Europe midday: Banks pace the advance on ECB stimulus
European stocks bounced back on Friday, with banks leading the charge as investors reassessed the implications of the European Central Bank’s latest stimulus measures.
At midday, the benchmark Stoxx Europe 600 index was up 2.2%, Germany’s DAX was 2.8% higher and France’s CAC 40 was 2.7% firmer.
Banks were the standout gainers, with the Stoxx 600 index for the sector up 4%.
At the same time, West Texas Intermediate was up 2.6% to $38.83 a barrel and Brent crude was 2% stronger at $40.84. The Stoxx 600 oil and gas index advanced 1.9%.

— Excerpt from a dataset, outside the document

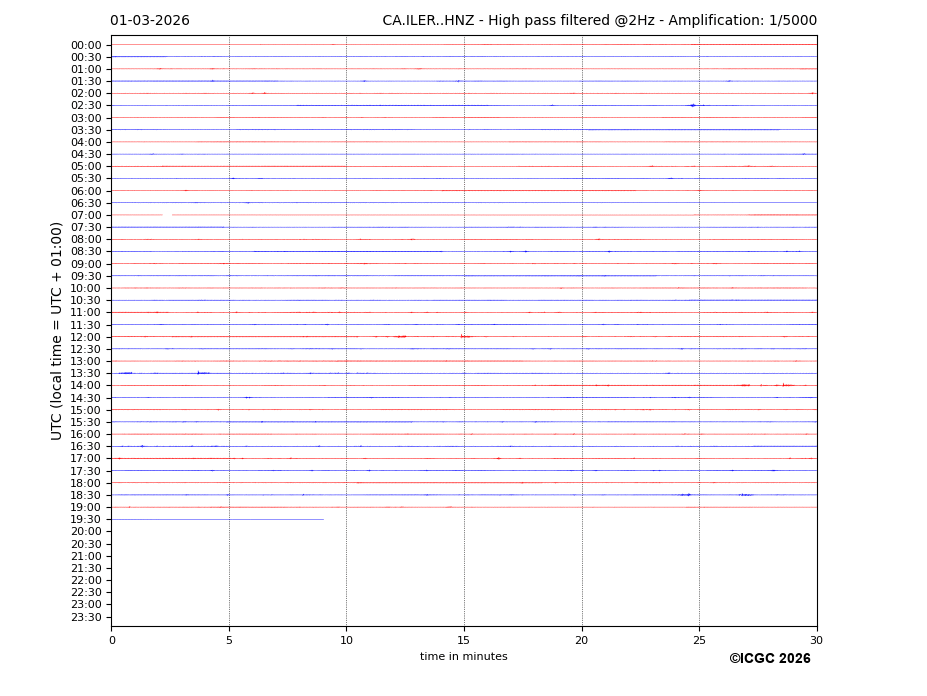Image resolution: width=927 pixels, height=696 pixels.
Task: Select the 23:30 time row label
Action: tap(86, 617)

The International Energy Agency said in its monthly report there are signs oil prices “might have bottomed out” and there is now “light at the end of what has been a long dark tunnel”.
On Thursday, the European Central Bank slashed its main interest rate by 5 basis points to 0.00% and increased quantitative easing by €20bn to €80bn from April. Market participants had been expecting a €10bn increase.
In addition, the central bank cut the deposit facility rate by 10bps to -0.40% and lowered the margin lending facility rate to 0.25% from 0.30%.
Stocks flew higher on the news but soon reversed course as ECB chief Mario Draghi said in the press conference that policymakers were concerned that pushing rates too low could impact balance sheets, pouring cold water over prospects for further rate cuts.
“After initially surging on the yesterday's ECB headlines they subsequently sold off hard on Draghi's 'no more rate cuts' comment (how very short-sighted),” said Mike van Dulken, head of research at Accendo markets.
“They have since recovered after realising that Super Mario still delivered more than markets were anticipating (more QE, wider QE, more rate cuts, attractive LTROs) and, more importantly, is a man of his word, prepared to do 'whatever it takes'. So we may well be trading down for the week, but we are well off the lows (in some cases back just shy of highs) and with some bold central bank action safely banked.”
In corporate news, Deutsche Bank was on the front foot despite warning that of a challenging first quarter.
London-listed pub chain JD Wetherspoon was also in the black after reporting a 6.2% increase in first half revenues but a drop in profit.
On the downside, Old Mutual slid after the financial services company said it was splitting up into four main businesses and posted a 5% increase in 2015 profit.
Still to come on the data front, the US import price index is at 1330 GMT.